- Action item
Using the data beneath, show every line that includes the word "list".

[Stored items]

######

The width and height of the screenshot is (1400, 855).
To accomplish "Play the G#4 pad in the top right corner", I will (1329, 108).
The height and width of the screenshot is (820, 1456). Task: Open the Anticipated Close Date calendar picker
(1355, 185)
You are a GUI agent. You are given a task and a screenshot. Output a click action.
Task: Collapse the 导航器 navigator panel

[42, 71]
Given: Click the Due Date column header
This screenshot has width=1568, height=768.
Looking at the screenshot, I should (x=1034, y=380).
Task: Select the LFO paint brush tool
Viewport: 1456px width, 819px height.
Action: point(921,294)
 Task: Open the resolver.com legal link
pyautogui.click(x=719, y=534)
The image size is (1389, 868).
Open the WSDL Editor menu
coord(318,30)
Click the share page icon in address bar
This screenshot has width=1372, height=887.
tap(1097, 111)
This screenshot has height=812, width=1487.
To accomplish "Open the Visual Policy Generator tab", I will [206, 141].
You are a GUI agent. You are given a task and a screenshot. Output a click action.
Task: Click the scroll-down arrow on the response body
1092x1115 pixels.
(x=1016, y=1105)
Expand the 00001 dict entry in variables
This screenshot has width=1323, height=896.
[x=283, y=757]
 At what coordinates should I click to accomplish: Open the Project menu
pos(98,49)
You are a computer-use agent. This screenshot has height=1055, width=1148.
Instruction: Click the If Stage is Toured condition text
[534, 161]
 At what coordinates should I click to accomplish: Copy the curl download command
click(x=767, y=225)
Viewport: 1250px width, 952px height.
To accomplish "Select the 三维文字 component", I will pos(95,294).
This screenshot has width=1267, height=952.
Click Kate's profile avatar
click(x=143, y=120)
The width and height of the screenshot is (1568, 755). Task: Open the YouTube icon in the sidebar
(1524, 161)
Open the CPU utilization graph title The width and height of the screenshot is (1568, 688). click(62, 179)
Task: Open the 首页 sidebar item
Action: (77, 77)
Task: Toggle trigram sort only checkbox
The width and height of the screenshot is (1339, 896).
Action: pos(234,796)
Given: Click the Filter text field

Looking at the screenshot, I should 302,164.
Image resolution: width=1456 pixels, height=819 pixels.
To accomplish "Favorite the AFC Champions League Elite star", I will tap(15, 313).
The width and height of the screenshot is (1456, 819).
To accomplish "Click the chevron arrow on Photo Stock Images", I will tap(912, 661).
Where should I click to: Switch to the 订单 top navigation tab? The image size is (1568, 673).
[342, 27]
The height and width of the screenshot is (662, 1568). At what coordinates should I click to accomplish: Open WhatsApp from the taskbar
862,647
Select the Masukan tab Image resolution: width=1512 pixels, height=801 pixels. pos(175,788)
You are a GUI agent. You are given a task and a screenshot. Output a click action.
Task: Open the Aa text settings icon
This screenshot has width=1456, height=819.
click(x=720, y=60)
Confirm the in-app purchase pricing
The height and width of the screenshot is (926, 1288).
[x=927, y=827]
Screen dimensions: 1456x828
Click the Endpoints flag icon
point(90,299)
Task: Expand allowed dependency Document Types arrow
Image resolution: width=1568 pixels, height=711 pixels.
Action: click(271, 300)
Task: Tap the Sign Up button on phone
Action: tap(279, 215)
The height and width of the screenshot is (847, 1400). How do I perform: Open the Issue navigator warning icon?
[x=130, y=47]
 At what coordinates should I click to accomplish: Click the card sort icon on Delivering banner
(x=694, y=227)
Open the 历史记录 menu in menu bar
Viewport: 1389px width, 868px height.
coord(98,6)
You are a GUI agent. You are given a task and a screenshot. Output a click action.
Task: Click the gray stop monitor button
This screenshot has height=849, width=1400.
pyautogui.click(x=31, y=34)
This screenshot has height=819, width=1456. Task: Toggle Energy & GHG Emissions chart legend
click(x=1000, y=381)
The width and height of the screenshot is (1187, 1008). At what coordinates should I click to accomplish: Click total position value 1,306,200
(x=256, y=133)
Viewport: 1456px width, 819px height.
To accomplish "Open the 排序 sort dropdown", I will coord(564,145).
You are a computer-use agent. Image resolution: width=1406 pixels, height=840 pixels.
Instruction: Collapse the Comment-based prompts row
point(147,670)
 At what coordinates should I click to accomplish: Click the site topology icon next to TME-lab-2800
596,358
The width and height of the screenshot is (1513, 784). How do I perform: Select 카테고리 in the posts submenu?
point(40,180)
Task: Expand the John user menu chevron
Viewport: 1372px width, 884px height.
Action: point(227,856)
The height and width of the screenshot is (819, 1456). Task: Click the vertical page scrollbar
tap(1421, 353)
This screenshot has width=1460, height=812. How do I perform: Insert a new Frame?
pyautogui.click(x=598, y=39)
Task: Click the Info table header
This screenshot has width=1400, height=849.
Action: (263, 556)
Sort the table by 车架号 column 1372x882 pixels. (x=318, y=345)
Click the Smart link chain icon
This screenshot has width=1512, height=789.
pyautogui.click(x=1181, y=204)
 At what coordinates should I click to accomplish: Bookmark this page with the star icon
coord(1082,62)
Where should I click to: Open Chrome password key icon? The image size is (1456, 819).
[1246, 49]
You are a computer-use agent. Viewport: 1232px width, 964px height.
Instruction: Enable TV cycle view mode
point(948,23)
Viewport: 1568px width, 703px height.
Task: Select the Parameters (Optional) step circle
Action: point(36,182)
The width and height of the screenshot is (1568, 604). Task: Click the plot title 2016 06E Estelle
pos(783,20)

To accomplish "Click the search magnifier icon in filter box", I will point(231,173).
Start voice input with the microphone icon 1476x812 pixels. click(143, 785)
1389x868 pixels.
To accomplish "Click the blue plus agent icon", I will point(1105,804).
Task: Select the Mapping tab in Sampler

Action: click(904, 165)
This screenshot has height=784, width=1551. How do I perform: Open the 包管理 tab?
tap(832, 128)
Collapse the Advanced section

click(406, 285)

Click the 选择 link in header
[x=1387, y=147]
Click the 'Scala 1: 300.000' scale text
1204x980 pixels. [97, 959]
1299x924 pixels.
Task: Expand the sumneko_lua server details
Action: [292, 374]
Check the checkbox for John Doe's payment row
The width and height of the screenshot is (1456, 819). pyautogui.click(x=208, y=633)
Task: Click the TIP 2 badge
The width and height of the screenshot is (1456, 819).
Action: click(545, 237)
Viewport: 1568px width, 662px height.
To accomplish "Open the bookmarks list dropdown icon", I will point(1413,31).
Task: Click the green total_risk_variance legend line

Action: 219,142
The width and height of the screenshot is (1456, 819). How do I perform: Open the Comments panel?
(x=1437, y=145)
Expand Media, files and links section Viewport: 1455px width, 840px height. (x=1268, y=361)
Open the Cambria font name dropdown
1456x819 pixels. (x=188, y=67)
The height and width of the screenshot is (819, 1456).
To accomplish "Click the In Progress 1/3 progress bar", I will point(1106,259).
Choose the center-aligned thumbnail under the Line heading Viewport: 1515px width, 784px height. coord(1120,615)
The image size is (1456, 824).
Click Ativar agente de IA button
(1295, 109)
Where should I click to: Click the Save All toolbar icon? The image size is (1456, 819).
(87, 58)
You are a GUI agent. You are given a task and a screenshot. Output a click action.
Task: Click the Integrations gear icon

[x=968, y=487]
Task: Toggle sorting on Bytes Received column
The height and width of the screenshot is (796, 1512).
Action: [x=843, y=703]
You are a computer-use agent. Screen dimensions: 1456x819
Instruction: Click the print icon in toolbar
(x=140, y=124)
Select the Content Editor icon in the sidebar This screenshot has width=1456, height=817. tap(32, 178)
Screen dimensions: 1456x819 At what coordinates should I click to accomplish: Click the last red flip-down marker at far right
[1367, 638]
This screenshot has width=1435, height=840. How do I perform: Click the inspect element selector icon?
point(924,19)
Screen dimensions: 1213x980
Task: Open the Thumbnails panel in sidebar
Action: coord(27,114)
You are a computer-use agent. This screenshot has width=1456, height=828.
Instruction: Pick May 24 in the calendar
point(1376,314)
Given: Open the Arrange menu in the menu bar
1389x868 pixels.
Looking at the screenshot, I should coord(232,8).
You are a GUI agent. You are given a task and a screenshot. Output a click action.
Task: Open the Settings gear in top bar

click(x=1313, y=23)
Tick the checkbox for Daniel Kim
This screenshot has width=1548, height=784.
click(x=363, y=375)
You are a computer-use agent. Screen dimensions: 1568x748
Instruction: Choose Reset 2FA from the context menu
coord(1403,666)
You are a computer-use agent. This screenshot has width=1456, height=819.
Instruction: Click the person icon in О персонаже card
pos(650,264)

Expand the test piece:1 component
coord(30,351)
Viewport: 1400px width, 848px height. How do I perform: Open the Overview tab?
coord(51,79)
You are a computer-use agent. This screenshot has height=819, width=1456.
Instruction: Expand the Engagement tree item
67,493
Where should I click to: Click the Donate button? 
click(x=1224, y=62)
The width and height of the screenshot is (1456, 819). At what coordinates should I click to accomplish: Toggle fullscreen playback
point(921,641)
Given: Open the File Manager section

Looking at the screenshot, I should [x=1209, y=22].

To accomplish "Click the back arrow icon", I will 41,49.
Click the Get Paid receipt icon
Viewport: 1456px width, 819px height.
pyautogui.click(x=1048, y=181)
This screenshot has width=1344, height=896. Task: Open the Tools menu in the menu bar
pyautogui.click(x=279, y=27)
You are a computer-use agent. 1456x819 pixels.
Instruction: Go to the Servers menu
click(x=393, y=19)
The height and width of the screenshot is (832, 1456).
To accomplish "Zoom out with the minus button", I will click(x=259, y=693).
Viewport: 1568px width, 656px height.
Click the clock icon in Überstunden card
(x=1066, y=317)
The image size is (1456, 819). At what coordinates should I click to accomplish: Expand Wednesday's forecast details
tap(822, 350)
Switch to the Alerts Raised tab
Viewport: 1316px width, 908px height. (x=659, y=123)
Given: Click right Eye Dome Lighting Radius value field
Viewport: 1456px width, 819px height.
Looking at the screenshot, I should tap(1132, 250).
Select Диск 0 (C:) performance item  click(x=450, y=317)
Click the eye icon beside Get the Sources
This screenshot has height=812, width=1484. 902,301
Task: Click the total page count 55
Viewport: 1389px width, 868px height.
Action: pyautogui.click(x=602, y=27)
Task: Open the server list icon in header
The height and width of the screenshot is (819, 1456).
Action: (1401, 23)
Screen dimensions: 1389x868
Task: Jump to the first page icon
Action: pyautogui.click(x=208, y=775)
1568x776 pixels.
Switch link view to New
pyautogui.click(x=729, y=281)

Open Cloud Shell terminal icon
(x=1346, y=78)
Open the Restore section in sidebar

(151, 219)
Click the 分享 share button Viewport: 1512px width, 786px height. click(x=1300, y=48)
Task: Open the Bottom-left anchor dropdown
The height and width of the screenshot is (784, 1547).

######

- Exercise result
To accomplish "Open the bookmarks list dropdown icon", I will point(1413,31).
Task: Open the server list icon in header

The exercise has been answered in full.